This was great-thanks for hosting, Rob. I have a question: If penetration testing identifies cybersecurity vulnerabilities in a mobile medical app, is it necessary to conduct and document a complete impact assessment and regression analysis of the software before implementing the cybersecurity fix? After the issue is resolved, would it be required to develop a regression testing report, or is it sufficient to simply fix the cyber vulnerability and document that it was addressed?
Usually you don't want to submit software for pen testing until it is "bug free." So the last thing you are probably going to do is validate the software to make sure your last few bugs are gone. But you don't need an impact assessment and regression analysis before you submit the software for pen testing. After vulnerability testing and pen testing are completed, you will have a new list of things to fix. After you fix the security issues, you should probably repeat your validation again before sending it back for pen testing. This would be the logical time to develop your validation testing report, but you could also do it after the final security testing. Hopefully, the second time the security issues are gone and you don't have to repeat the process a third time.

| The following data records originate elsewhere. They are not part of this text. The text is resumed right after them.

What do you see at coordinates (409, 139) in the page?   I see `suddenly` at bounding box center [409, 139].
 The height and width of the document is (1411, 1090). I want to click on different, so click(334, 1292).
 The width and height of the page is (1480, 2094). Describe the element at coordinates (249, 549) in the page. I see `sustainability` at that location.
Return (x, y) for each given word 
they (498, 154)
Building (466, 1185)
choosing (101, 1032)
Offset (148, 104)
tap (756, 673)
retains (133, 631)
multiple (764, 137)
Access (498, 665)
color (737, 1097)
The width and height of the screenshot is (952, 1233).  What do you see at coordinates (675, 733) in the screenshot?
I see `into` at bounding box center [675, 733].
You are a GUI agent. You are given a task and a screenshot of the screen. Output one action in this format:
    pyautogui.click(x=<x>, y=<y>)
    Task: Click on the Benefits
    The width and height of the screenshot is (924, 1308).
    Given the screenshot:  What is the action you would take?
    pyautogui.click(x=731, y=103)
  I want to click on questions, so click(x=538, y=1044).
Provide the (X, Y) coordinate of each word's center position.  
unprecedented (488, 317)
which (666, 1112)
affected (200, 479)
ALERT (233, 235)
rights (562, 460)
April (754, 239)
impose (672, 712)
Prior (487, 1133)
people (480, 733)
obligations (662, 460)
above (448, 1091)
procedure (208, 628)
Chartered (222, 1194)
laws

There are 8 security controls that must be included as a minimum. Those are included in the eSTAR and the help Java script window explains each one. The list of 8: A) Authentication controls: B) Authorization controls: C) Cryptography controls: D) Code, data, and execution integrity controls: E) Confidentiality controls: F) Event detection and logging controls: G) Resiliency and recovery controls: H) Firmware and software update controls:
Great question. The FDA states that the qualifications of the tester need to be documented, but the requirements do not include specific training in medical devices.